So if you’ve got a 20 year old with potential, the aging curve expects him to get better through age 27ish and then decline. But regression hedges our bets right from the get-go, and builds on itself the further out we look. The relative importance of those effects could vary widely depending on the actual numerical values, but I could easily see that the combination of the two would produce a “peak” at an age earlier than 27.
That’s not the age the projection expects him to peak, it’s just what happens when you throw a bunch of percentiles and probability curves into a blender of uncertainty.
Or am I crazy?
That can’t be it. Take a below average hitter, say Peter Bourjos. He is also shown as peaking at 24. If regression were working in the manner you describe we should expect regression to be pulling him up closer to league average and working with, not against, the positive age adjustments.
Hey Rally,
Broadly speaking, Brian found that once you include minor league numbers in your aging curves, the peak for most hitters is 24. I think this makes some sense: Aging curves based on just major league numbers are biased in that they only include players that age well, while those that don’t drop out of the sample (this is the same problem that affected JC’s study). The more players you include, the younger the peak appears to be.
The ‘09 Wieters issues weren’t issues with PECOTA in and of itself at all - they were issues with the DTs (essentially MLEs) fed into PECOTA at the time. (And that’s in fact what I said before I got hired at BP.) Of course now I’m going to get someone asking if the current DTs are fine, and my short answer is I think so - but I haven’t done a lot of testing of this proposition.
(Wieters was something of a “perfect storm” where he had ONLY played in two leagues and those were the two leagues where the DTs seemed to be out of whack.)
Past the issues with the DTs, I don’t know that anything was out of order with the ‘09 PECOTAs, compared to where they were in ‘07 and ‘08. My RMSE tests on OPS produced similar results to ‘07 and ‘08. (I have Marcels in there as well, and Marcels “beats” PECOTA in projecting OPS by about .003 points of RMSE over a three-year period, bearing in mind that Marcels projects over 10% fewer players. CHONE and ZiPS are forthcoming, which is why this hasn’t been published yet.)
And the ‘10 PECOTA system (the new database-driven replacement for the Excel-based PECOTAs used in the past) run on the same data (ie what was available at the start of those seasons) provides similar results when forecasting OPS to the originally published PECOTAs over that three year period.
If you’re looking at things like the 10-year forecasts and such, yes, there are known issues there. I don’t know where Clay is at in addressing those, but they are being worked on.
But when it comes to the basic, one-year projections - they’re in the same condition that the past year’s projections have been in terms of accuracy.
David, that’s very interesting. It seems quite believable to me that players reach their physical peak by 24 (or even a little earlier).
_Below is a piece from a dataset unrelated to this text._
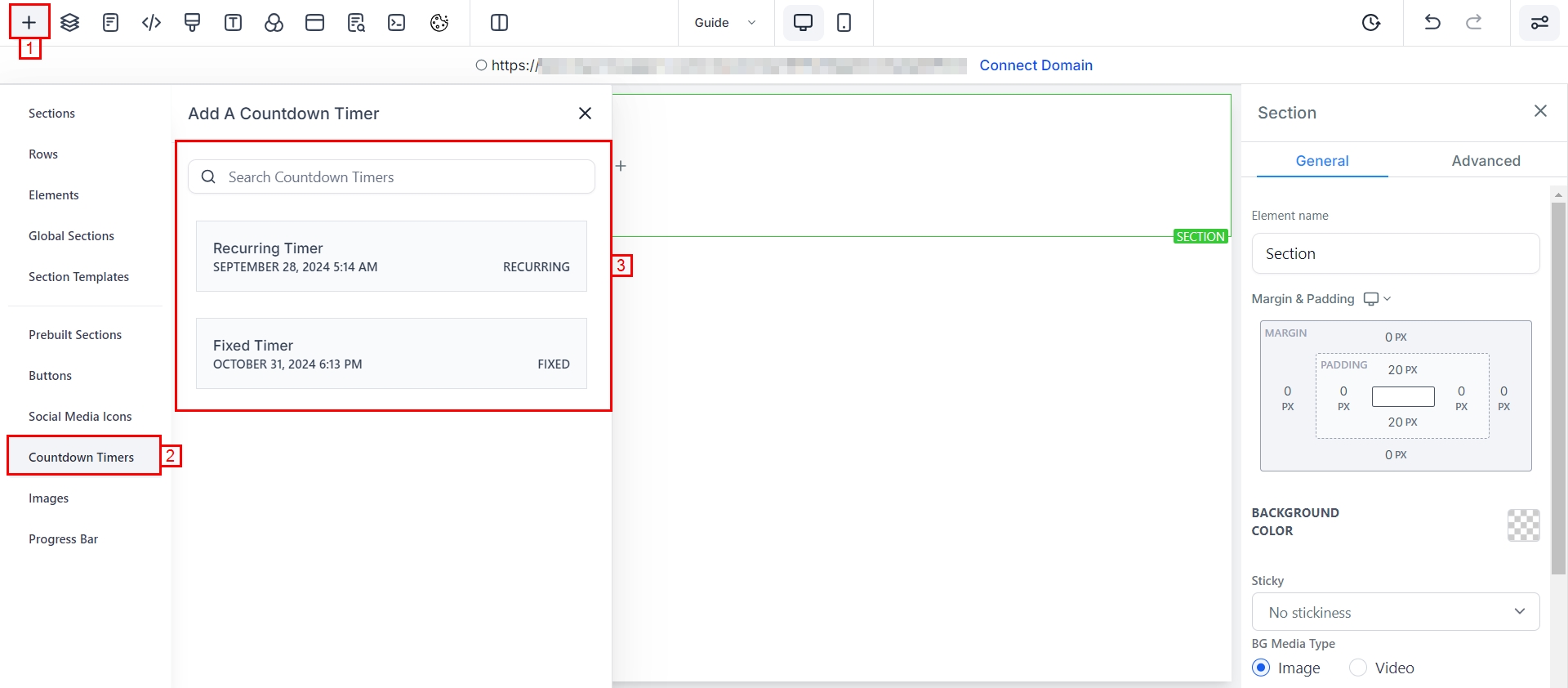The image size is (1568, 688).
Task: Expand the Guide dropdown
Action: 725,23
While they might gain a little strength after 24, that would probably be offset by decline in speed and reflexes. I assume growth after 24 is about continuing to learn the game, not raw physical talent.
It could be that there’s a negative correlation between physical talent and this kind of learning. First, the best players (those headed for long ML careers) have less incentive to learn at lower levels, since they are succeeding based on physical talent. It won’t be until they start to fail more often that they have the necessary incentive to learn and change their approaches. Also, some learning may simply not be possible until you are challenged by better opposing hitters/pitchers, and that won’t happen to the best players until they reach AAA and the majors.
If this is true, then the less-talented guys who don’t make the majors (or don’t last) may very well peak at an earlier age, because they faced adversity earlier and learned what they could, but in the end didn’t have the physical skills to go further.
Past the issues with the DTs, I don’t know that anything was out of order with the ‘09 PECOTAs, compared to where they were in ‘07 and ‘08.
Colin, are you talking about DTs in some limited number of minor leagues, or across the board, including MLB?
Because I can run my tests that limits it to players with substantial MLB playing time. I just don’t think it can possibly change much.
...bearing in mind that Marcels projects over 10% fewer players.
Correction: anyone not in the main Marcel file automatically gets a league average forecast. If it’s necessary for me to include all the extra 7000 players listed here:
http://tangotiger.net/files/REPORT_POSITION_CLASS.csv
...in a Marcel file to make that point, then I will. Otherwise, the FAQ is explicit in this regard.
Colin, are you talking about DTs in some limited number of minor leagues, or across the board, including MLB?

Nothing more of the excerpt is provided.